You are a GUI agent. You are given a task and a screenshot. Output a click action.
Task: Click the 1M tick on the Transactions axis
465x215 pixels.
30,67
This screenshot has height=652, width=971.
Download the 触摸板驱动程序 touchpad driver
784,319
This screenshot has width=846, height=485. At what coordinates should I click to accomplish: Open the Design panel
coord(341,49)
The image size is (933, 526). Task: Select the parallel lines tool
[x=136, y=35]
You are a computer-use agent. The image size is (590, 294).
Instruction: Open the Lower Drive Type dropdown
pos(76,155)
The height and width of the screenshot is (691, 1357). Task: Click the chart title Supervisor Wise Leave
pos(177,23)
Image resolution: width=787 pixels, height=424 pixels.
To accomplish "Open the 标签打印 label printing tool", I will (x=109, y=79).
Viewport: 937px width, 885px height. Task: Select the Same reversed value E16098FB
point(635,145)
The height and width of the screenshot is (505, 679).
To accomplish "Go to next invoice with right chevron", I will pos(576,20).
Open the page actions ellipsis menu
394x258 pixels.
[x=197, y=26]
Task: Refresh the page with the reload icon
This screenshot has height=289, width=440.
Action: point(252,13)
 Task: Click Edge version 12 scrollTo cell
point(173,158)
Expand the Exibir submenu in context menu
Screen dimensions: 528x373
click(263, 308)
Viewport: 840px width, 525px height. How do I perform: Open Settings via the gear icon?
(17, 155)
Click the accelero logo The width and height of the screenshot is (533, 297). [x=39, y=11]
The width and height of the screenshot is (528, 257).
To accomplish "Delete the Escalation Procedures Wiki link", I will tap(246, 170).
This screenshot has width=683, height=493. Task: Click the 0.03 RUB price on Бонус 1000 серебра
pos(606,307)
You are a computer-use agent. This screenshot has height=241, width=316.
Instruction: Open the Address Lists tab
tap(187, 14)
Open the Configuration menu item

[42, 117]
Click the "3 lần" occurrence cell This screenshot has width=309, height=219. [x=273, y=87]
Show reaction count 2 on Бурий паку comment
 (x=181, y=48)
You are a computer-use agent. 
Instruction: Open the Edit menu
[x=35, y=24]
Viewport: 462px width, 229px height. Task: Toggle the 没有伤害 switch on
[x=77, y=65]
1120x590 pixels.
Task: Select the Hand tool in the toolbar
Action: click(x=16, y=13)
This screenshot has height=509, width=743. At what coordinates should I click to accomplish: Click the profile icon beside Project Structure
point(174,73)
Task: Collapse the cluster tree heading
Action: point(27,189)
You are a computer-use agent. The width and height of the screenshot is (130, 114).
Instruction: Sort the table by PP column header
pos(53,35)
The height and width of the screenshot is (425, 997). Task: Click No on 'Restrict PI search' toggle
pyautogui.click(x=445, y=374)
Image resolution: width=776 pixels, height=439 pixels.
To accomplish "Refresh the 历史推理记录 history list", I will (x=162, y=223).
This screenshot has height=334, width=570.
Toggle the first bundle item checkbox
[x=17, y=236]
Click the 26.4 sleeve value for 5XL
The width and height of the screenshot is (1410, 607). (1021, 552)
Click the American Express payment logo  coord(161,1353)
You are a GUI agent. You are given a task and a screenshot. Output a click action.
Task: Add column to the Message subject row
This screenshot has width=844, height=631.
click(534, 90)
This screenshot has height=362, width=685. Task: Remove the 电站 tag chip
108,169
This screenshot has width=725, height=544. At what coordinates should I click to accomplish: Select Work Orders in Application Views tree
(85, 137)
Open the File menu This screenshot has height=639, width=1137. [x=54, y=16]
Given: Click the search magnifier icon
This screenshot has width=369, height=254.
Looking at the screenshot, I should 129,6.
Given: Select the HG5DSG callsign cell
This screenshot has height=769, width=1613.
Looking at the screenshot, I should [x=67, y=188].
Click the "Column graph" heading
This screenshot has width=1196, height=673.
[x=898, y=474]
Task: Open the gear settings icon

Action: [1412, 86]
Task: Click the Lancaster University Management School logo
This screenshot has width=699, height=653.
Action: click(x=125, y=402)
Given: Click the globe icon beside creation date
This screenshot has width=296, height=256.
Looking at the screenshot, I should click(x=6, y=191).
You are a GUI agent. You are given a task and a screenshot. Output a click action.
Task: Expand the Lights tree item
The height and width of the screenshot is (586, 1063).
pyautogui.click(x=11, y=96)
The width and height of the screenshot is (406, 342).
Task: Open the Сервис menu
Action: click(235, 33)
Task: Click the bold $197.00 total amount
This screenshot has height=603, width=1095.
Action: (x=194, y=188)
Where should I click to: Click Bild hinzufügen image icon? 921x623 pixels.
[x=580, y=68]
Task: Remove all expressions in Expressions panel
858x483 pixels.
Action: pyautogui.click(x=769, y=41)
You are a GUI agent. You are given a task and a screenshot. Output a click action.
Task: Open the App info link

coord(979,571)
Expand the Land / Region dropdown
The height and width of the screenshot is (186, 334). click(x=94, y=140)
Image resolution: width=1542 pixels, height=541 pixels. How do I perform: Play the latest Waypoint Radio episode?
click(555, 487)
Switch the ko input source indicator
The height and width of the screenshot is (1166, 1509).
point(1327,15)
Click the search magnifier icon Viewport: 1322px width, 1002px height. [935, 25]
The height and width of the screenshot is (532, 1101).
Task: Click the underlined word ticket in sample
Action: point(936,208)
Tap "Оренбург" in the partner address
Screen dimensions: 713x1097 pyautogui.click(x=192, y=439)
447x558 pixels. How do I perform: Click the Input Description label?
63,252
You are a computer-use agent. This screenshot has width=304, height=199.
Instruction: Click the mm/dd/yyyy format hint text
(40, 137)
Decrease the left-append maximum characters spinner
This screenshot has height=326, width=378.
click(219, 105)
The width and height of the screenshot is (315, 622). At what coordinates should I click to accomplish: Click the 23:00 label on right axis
---*---
Render the entries above as a numbered list, leaving out any blank lines.

1. You are a GUI agent. You are given a task and a screenshot. Output a click action.
2. Task: Click the 1M tick on the Transactions axis
3. 465x215 pixels.
4. 30,67
5. This screenshot has height=652, width=971.
6. Download the 触摸板驱动程序 touchpad driver
7. 784,319
8. This screenshot has width=846, height=485. At what coordinates should I click to accomplish: Open the Design panel
9. coord(341,49)
10. The image size is (933, 526). Task: Select the parallel lines tool
11. [x=136, y=35]
12. You are a computer-use agent. The image size is (590, 294).
13. Instruction: Open the Lower Drive Type dropdown
14. pos(76,155)
15. The height and width of the screenshot is (691, 1357). Task: Click the chart title Supervisor Wise Leave
16. pos(177,23)
17. Image resolution: width=787 pixels, height=424 pixels.
18. To accomplish "Open the 标签打印 label printing tool", I will (x=109, y=79).
19. Viewport: 937px width, 885px height. Task: Select the Same reversed value E16098FB
20. point(635,145)
21. The height and width of the screenshot is (505, 679).
22. To accomplish "Go to next invoice with right chevron", I will pos(576,20).
23. Open the page actions ellipsis menu
24. 394x258 pixels.
25. [x=197, y=26]
26. Task: Refresh the page with the reload icon
27. This screenshot has height=289, width=440.
28. Action: point(252,13)
29.  Task: Click Edge version 12 scrollTo cell
30. point(173,158)
31. Expand the Exibir submenu in context menu
32. Screen dimensions: 528x373
33. click(263, 308)
34. Viewport: 840px width, 525px height. How do I perform: Open Settings via the gear icon?
35. (17, 155)
36. Click the accelero logo The width and height of the screenshot is (533, 297). [x=39, y=11]
37. The width and height of the screenshot is (528, 257).
38. To accomplish "Delete the Escalation Procedures Wiki link", I will tap(246, 170).
39. This screenshot has width=683, height=493. Task: Click the 0.03 RUB price on Бонус 1000 серебра
40. pos(606,307)
41. You are a computer-use agent. This screenshot has height=241, width=316.
42. Instruction: Open the Address Lists tab
43. tap(187, 14)
44. Open the Configuration menu item
45. [42, 117]
46. Click the "3 lần" occurrence cell This screenshot has width=309, height=219. [x=273, y=87]
47. Show reaction count 2 on Бурий паку comment
48.  (x=181, y=48)
49. You are a computer-use agent. 
50. Instruction: Open the Edit menu
51. [x=35, y=24]
52. Viewport: 462px width, 229px height. Task: Toggle the 没有伤害 switch on
53. [x=77, y=65]
54. 1120x590 pixels.
55. Task: Select the Hand tool in the toolbar
56. Action: click(x=16, y=13)
57. This screenshot has height=509, width=743. At what coordinates should I click to accomplish: Click the profile icon beside Project Structure
58. point(174,73)
59. Task: Collapse the cluster tree heading
60. Action: point(27,189)
61. You are a computer-use agent. The width and height of the screenshot is (130, 114).
62. Instruction: Sort the table by PP column header
63. pos(53,35)
64. The height and width of the screenshot is (425, 997). Task: Click No on 'Restrict PI search' toggle
65. pyautogui.click(x=445, y=374)
66. Image resolution: width=776 pixels, height=439 pixels.
67. To accomplish "Refresh the 历史推理记录 history list", I will (x=162, y=223).
68. This screenshot has height=334, width=570.
69. Toggle the first bundle item checkbox
70. [x=17, y=236]
71. Click the 26.4 sleeve value for 5XL
72. The width and height of the screenshot is (1410, 607). (1021, 552)
73. Click the American Express payment logo  coord(161,1353)
74. You are a GUI agent. You are given a task and a screenshot. Output a click action.
75. Task: Add column to the Message subject row
76. This screenshot has width=844, height=631.
77. click(534, 90)
78. This screenshot has height=362, width=685. Task: Remove the 电站 tag chip
79. 108,169
80. This screenshot has width=725, height=544. At what coordinates should I click to accomplish: Select Work Orders in Application Views tree
81. (85, 137)
82. Open the File menu This screenshot has height=639, width=1137. [x=54, y=16]
83. Given: Click the search magnifier icon
84. This screenshot has width=369, height=254.
85. Looking at the screenshot, I should 129,6.
86. Given: Select the HG5DSG callsign cell
87. This screenshot has height=769, width=1613.
88. Looking at the screenshot, I should [x=67, y=188].
89. Click the "Column graph" heading
90. This screenshot has width=1196, height=673.
91. [x=898, y=474]
92. Task: Open the gear settings icon
93. Action: [1412, 86]
94. Task: Click the Lancaster University Management School logo
95. This screenshot has width=699, height=653.
96. Action: click(x=125, y=402)
97. Given: Click the globe icon beside creation date
98. This screenshot has width=296, height=256.
99. Looking at the screenshot, I should click(x=6, y=191).
100. You are a GUI agent. You are given a task and a screenshot. Output a click action.
101. Task: Expand the Lights tree item
102. The height and width of the screenshot is (586, 1063).
103. pyautogui.click(x=11, y=96)
104. The width and height of the screenshot is (406, 342).
105. Task: Open the Сервис menu
106. Action: click(235, 33)
107. Task: Click the bold $197.00 total amount
108. This screenshot has height=603, width=1095.
109. Action: (x=194, y=188)
110. Where should I click to: Click Bild hinzufügen image icon? 921x623 pixels.
111. [x=580, y=68]
112. Task: Remove all expressions in Expressions panel
113. 858x483 pixels.
114. Action: pyautogui.click(x=769, y=41)
115. You are a GUI agent. You are given a task and a screenshot. Output a click action.
116. Task: Open the App info link
117. coord(979,571)
118. Expand the Land / Region dropdown
119. The height and width of the screenshot is (186, 334). click(x=94, y=140)
120. Image resolution: width=1542 pixels, height=541 pixels. How do I perform: Play the latest Waypoint Radio episode?
121. click(555, 487)
122. Switch the ko input source indicator
123. The height and width of the screenshot is (1166, 1509).
124. point(1327,15)
125. Click the search magnifier icon Viewport: 1322px width, 1002px height. [935, 25]
126. The height and width of the screenshot is (532, 1101).
127. Task: Click the underlined word ticket in sample
128. Action: point(936,208)
129. Tap "Оренбург" in the partner address
130. Screen dimensions: 713x1097 pyautogui.click(x=192, y=439)
131. 447x558 pixels. How do I perform: Click the Input Description label?
132. 63,252
133. You are a computer-use agent. This screenshot has width=304, height=199.
134. Instruction: Click the mm/dd/yyyy format hint text
135. (40, 137)
136. Decrease the left-append maximum characters spinner
137. This screenshot has height=326, width=378.
138. click(219, 105)
139. The width and height of the screenshot is (315, 622). At what coordinates should I click to accomplish: Click the 23:00 label on right axis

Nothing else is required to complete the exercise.